Anna Ellermeier / The AS Review
For the past two weeks, AS President Matt Jarrell hosted eight “Talk Times With Your AS President” in an attempt to gather students’ opinions about Western in order to better represent them. The Talk Times, which were poorly attended by the student body, did give Jarrell a partial understanding of some students’ ideas and concerns. The AS Review sat down with Jarrell for a talk time of our own to discuss the forums, the issue of attendance and the impact of what he learned at his Talk Times will have on his leadership.
The AS Review: Overall, how do you feel your Talk Times went?
Matt Jarrell: In general, while I didn’t have a set goal of the number of students I wanted to reach, it was more quality versus quantity. The students who did come and talk to me I feel had concerns and it was great to hear what students were passionate about on campus.
ASR: Why do you think there was such low attendance at the Talk Times?
MJ: Students are incredibly busy and because they [the Talk Times] were so open-ended, maybe they didn’t have any direction on what to talk about. … Also … nothing huge had happened this year so there wasn’t really much to have an opinion on because it is so early in the year.
ASR: Do you believe that low participation in events like these affects our campus?
MJ: I think that low attendance … shows how knowledgeable students are about the AS and about what happens on campus. … They’re not knowledgeable nor are they knowledgeable about board [AS board of director] positions and what we could potentially do. I wish students knew how much we could actually serve them [and] the magnitude of the responsibilities that we have.
ASR: How would you respond to students who are older, such as juniors or seniors, who feel that any decisions made now likely won’t affect them in the short time that they have left at Western?
MJ: I think that while students may be graduating within the next couple of years, they will always be alumni, and what happens on this campus in the future will always reflect on the Western degree. When you go out to get a job in the future and you have a Western degree, it’s the students that are there now that reflect what that represents. You want to make sure you’re leaving Western better than you found it, whether you’re here or not.
ASR: What did you learn from students at your talk times?
MJ: There is a disconnect between students and Academic Advising and the GUR system. There also could be strides made to the graduation process. Students are incredibly passionate about sustainability in both the care of the Outback Farm and with sustainable foods on campus. And graduate students face different problems with health care and assistantships.
ASR: What do you plan to do with the information that you gathered?
MJ: I’ve been setting up meetings with people to deal with a lot of the things that students brought up. Some of the them are quick fixes and others … will take a while to get the ball rolling, but it’s something I’m starting now while it’s fresh in my mind.

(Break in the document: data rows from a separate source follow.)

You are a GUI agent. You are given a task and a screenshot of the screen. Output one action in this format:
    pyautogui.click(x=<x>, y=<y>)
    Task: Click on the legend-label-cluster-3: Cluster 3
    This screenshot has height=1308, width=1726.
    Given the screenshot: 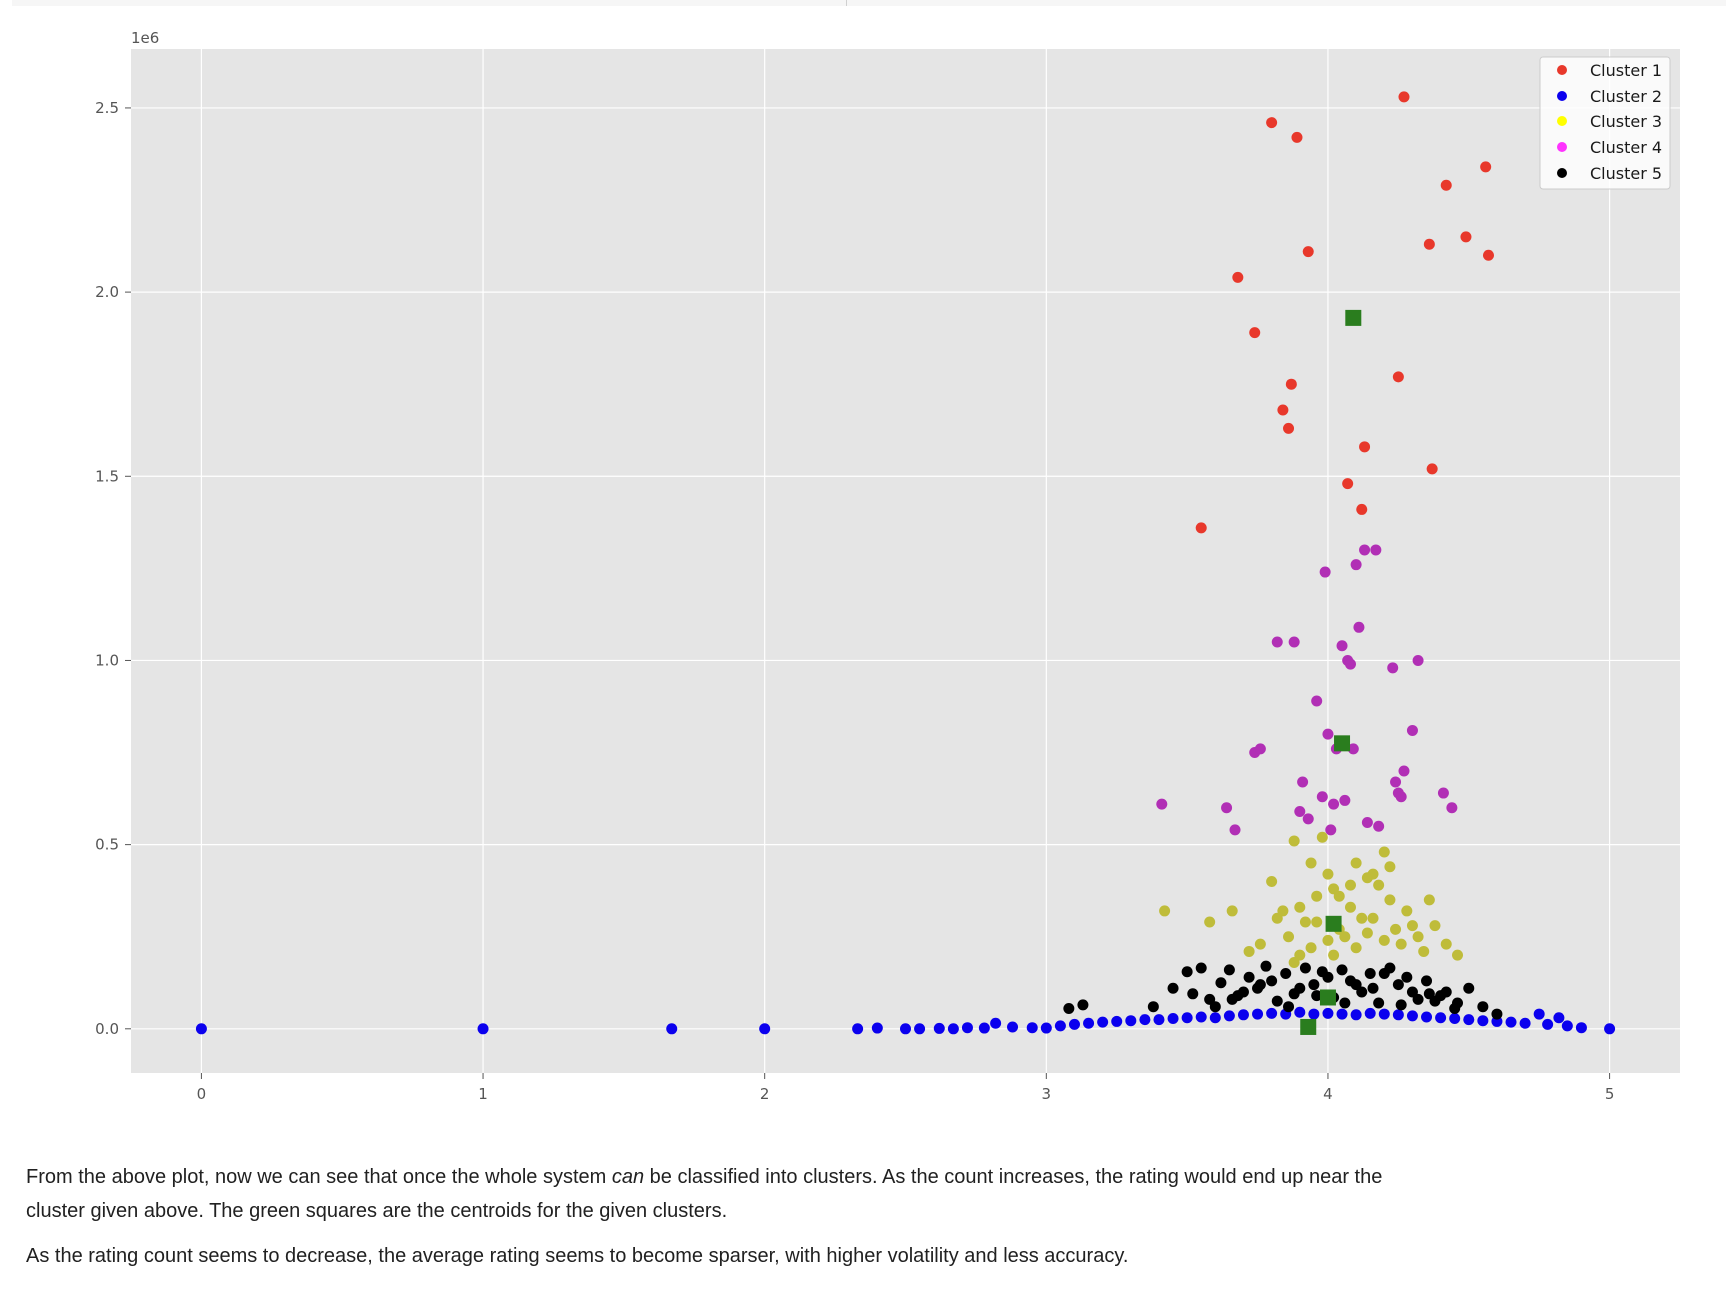 What is the action you would take?
    pyautogui.click(x=1626, y=122)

I’m also going to be doing a presentation to the President’s Cabinet on all of my findings. … In the next couple weeks, I plan on going into the Residence Halls at the hall councils to talk to them as well.
While the Talk Times have concluded, Jarrell stresses that he is still accessible.
“No matter what day it is in the year, I would really like to hear their [students’] ideas and concerns and comments about the university so that I can better serve them,” Jarrell said.